Two recent preprints
I have two new(ish) arXiv preprints that I thought I would announce together here rather than devoting a separate post to each of them.
“Zip-tries: simple dynamic data structures for strings” (arXiv:2505.04953, with Ofek Gila, Mike Goodrich, and Ryuto Kitagawa, to be presented by Ofek at ACDA 2025) is on data structures that maintain a dynamic dictionary of words and allow searches in time \(O(w+\log n)\) where \(w\) is the number of words of memory used to represent a search string (potentially much smaller than the number of characters in the string) and \(n\) is the number of strings in the dictionary.
We started our work in this area looking at variations of the skip list annotated with longest common prefix information that would speed searches, but that turned out to be known (it is the main idea of the string B-tree of Ferragina and Grossi from JACM 1999). I think the main theoretical advance of the new paper is to shave down the number of bits that we need to store per node, just as zip trees and zip zip trees shaved down the bits per node of the treaps they were based on.

┄┄┄┄┄┄

__Task list__:
- 1) Translate this sentence from the preprint announcement into Spanish: "I have two new(ish) arXiv preprints that I thought I would announce together here rather than devoting a separate post to each of them."
- 2) Quote the preprint announcement starting at "Two recent preprints" and ending at "in the dictionary.".

Stored data entries:

┄┄┄┄┄┄

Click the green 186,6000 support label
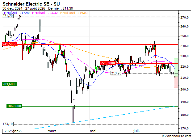 pyautogui.click(x=14, y=106)
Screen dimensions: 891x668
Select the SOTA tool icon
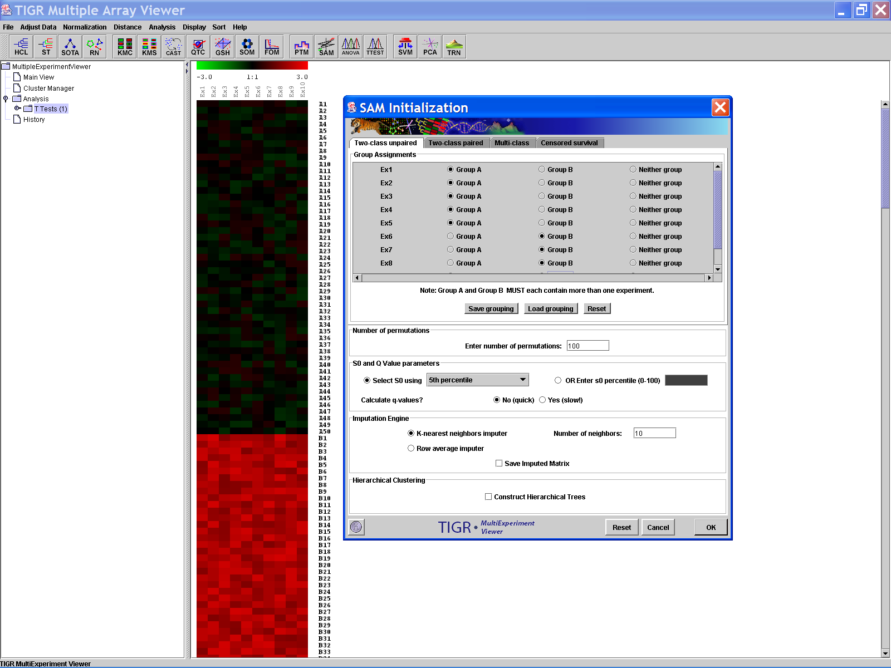pyautogui.click(x=70, y=47)
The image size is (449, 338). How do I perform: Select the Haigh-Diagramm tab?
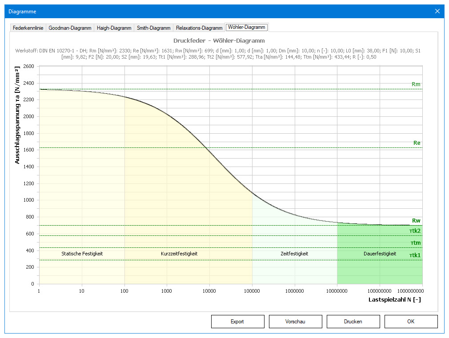pos(114,28)
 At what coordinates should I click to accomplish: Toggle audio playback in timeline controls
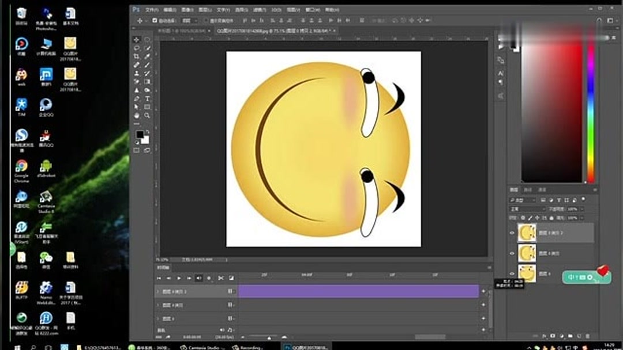[x=198, y=278]
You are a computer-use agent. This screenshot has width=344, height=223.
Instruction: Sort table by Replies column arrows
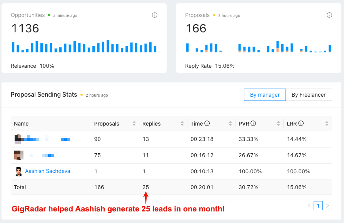[x=182, y=124]
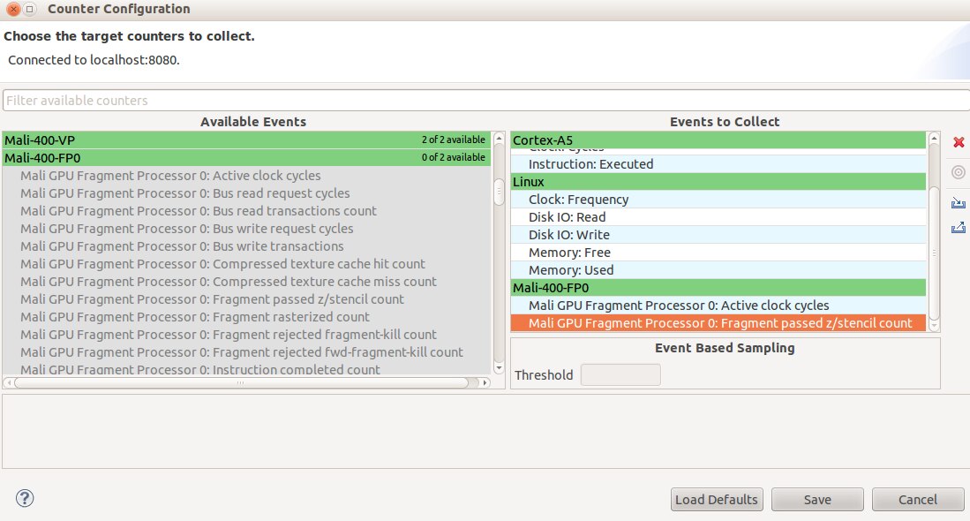This screenshot has width=970, height=521.
Task: Open the help question mark icon
Action: [x=25, y=498]
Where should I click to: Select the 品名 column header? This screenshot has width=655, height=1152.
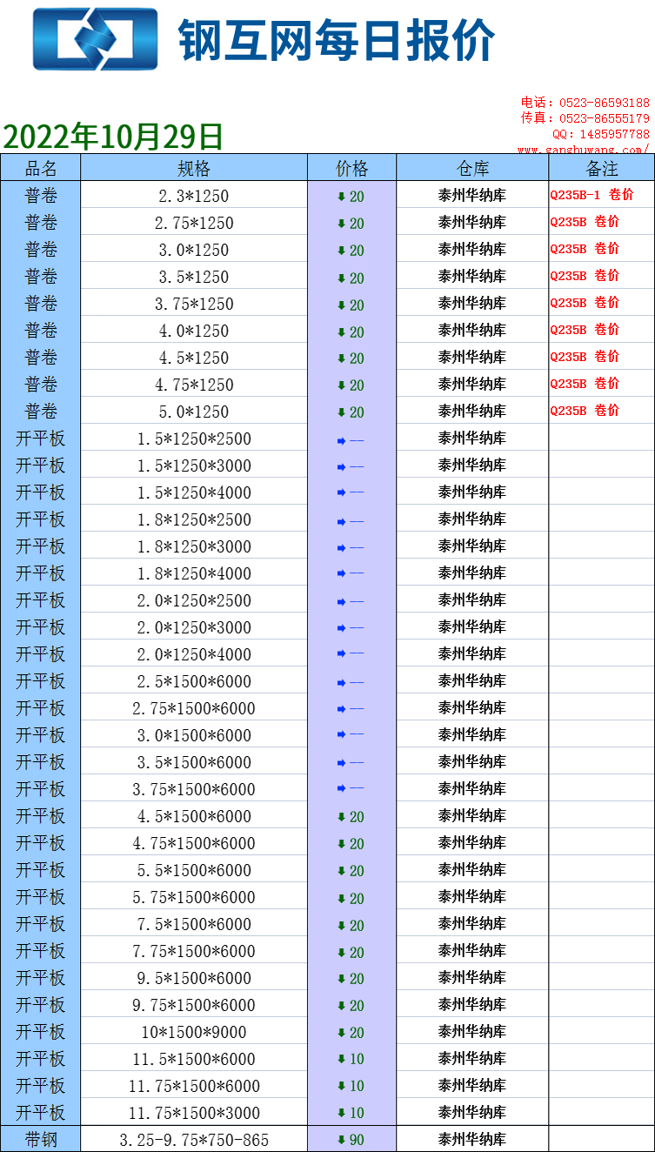click(x=41, y=168)
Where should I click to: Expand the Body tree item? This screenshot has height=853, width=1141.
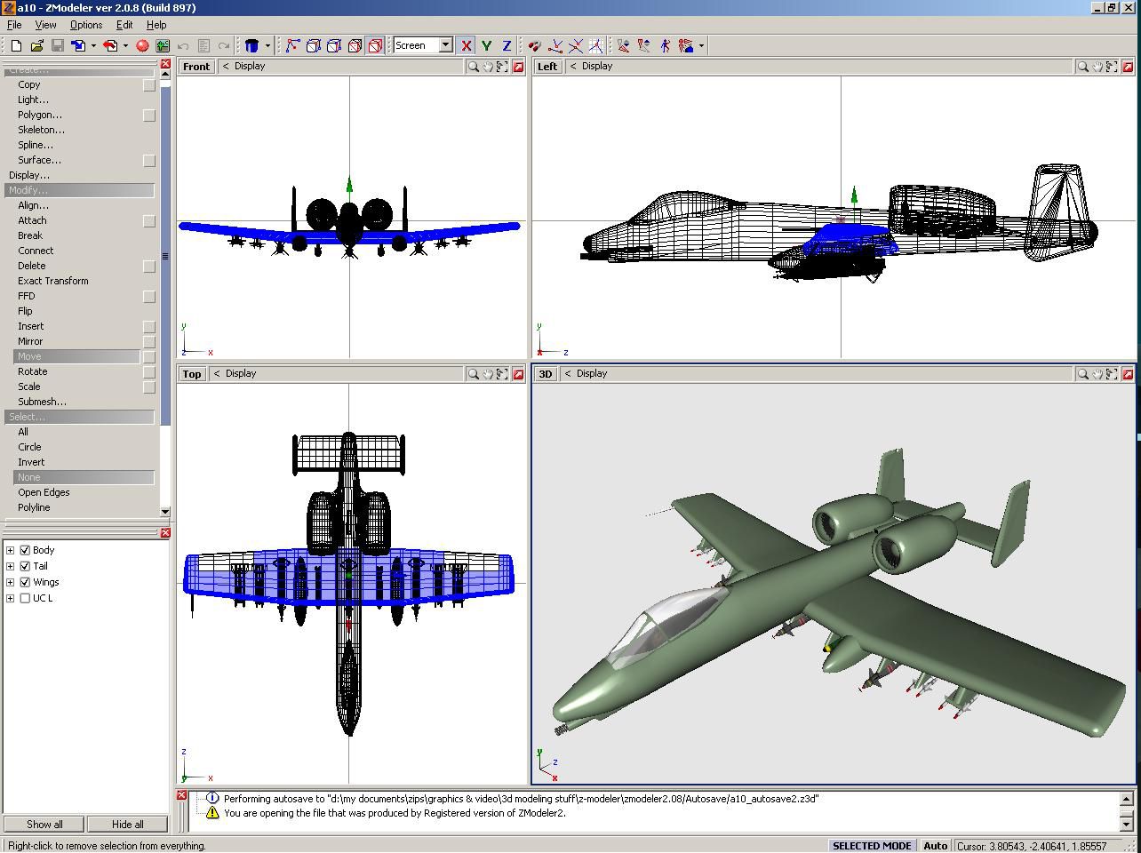(x=11, y=549)
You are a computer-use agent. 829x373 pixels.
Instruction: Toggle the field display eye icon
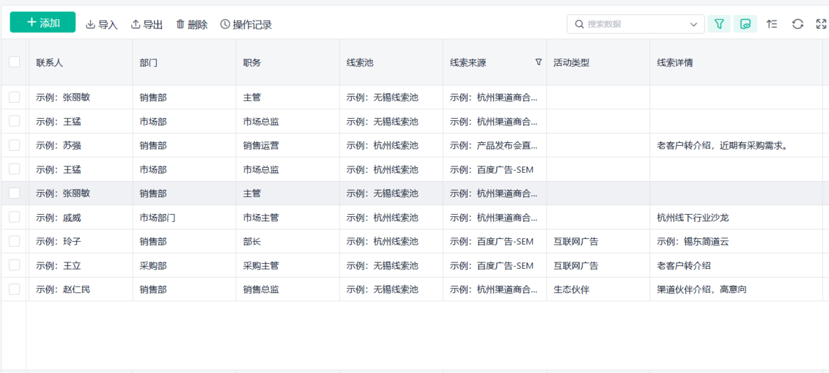745,24
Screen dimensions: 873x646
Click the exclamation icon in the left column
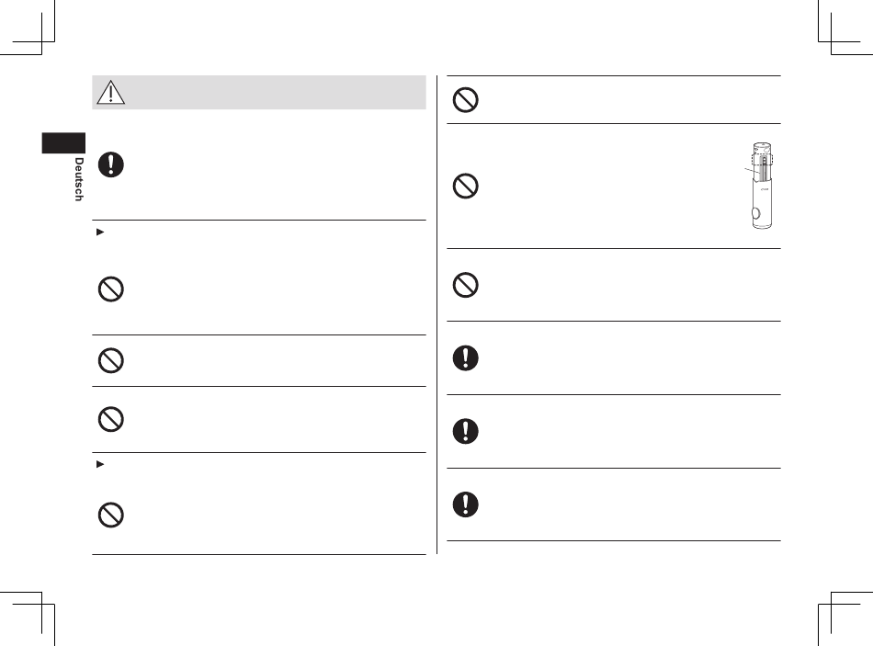pos(110,164)
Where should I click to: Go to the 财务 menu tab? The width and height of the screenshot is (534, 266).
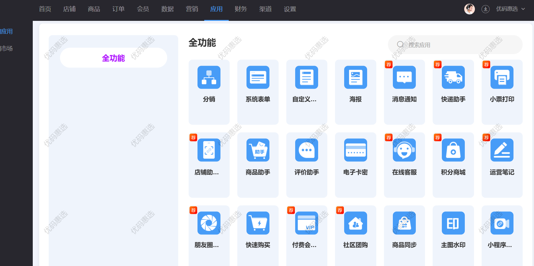point(241,9)
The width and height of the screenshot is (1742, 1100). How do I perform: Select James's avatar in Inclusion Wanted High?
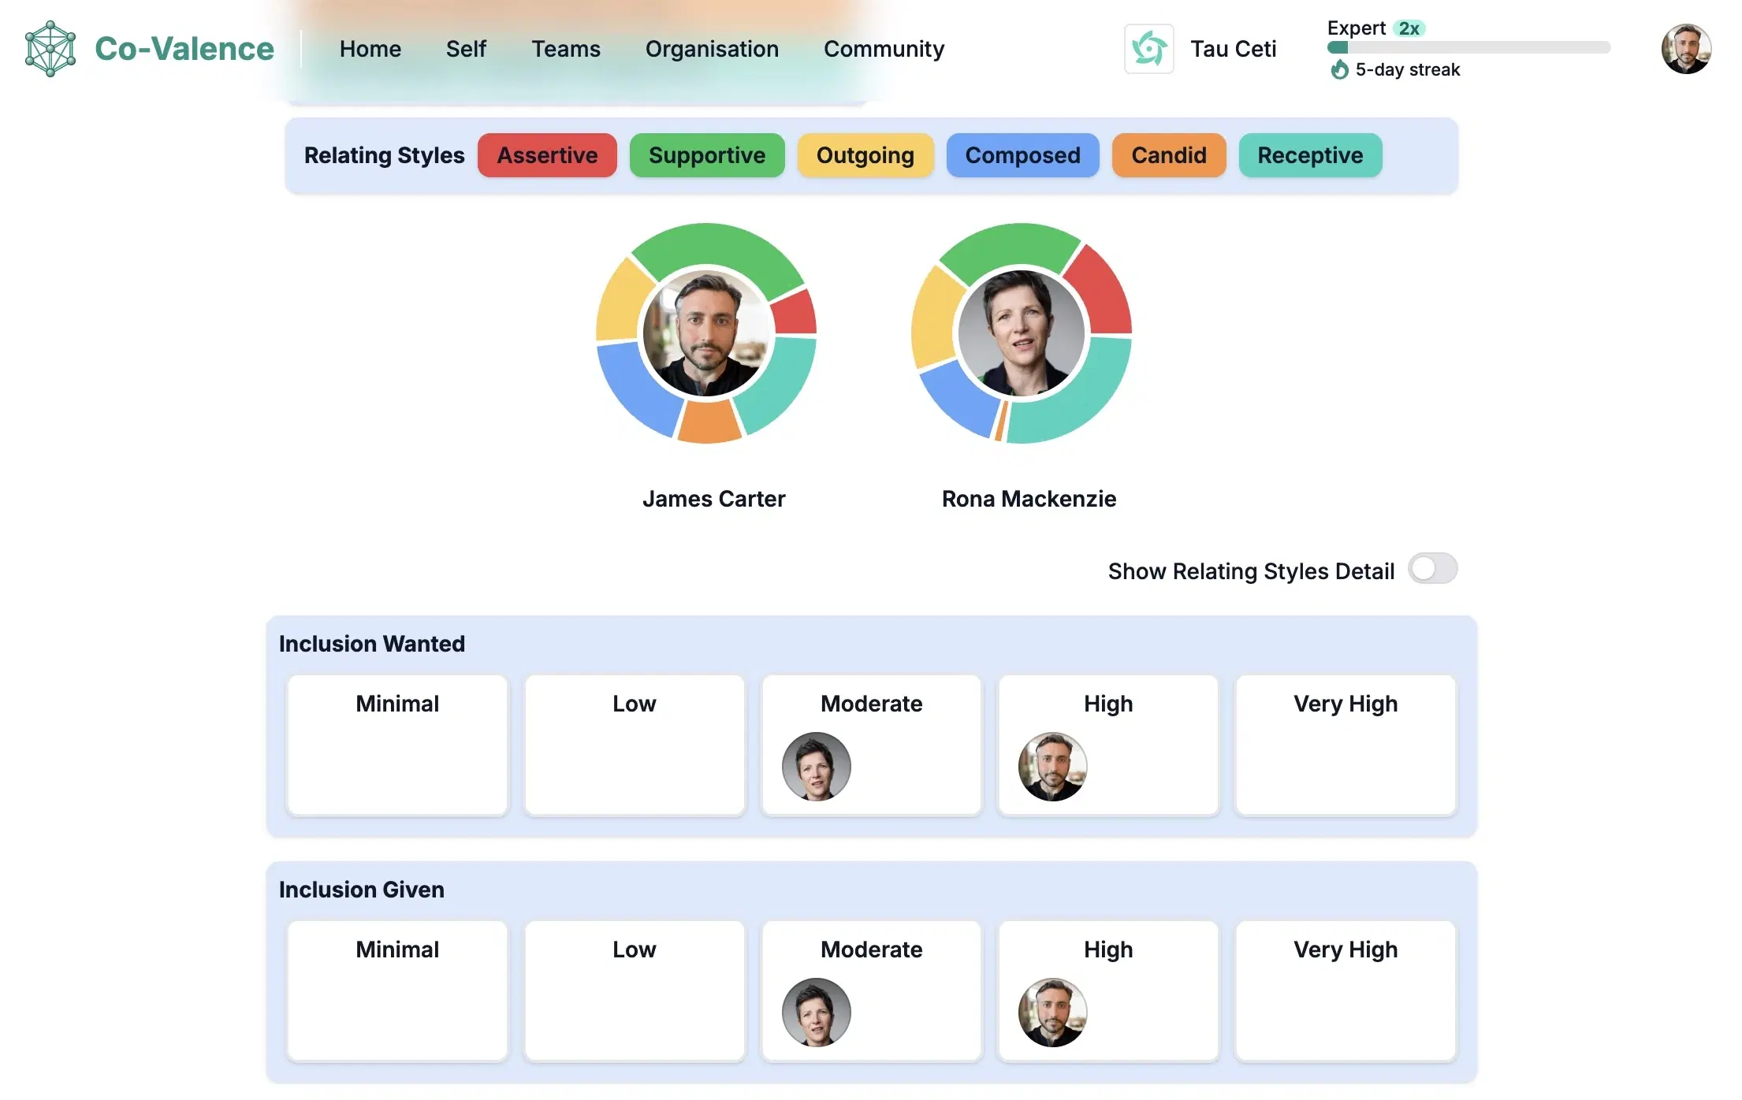tap(1052, 766)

┄┄┄┄┄┄

__Solutions to each task__:
- 1) Tengo dos preprints de arXiv (más o menos) nuevos que pensé anunciar juntos aquí en lugar de dedicar una entrada aparte a cada uno de ellos.

- 2)
Two recent preprints
I have two new(ish) arXiv preprints that I thought I would announce together here rather than devoting a separate post to each of them.
“Zip-tries: simple dynamic data structures for strings” (arXiv:2505.04953, with Ofek Gila, Mike Goodrich, and Ryuto Kitagawa, to be presented by Ofek at ACDA 2025) is on data structures that maintain a dynamic dictionary of words and allow searches in time \(O(w+\log n)\) where \(w\) is the number of words of memory used to represent a search string (potentially much smaller than the number of characters in the string) and \(n\) is the number of strings in the dictionary.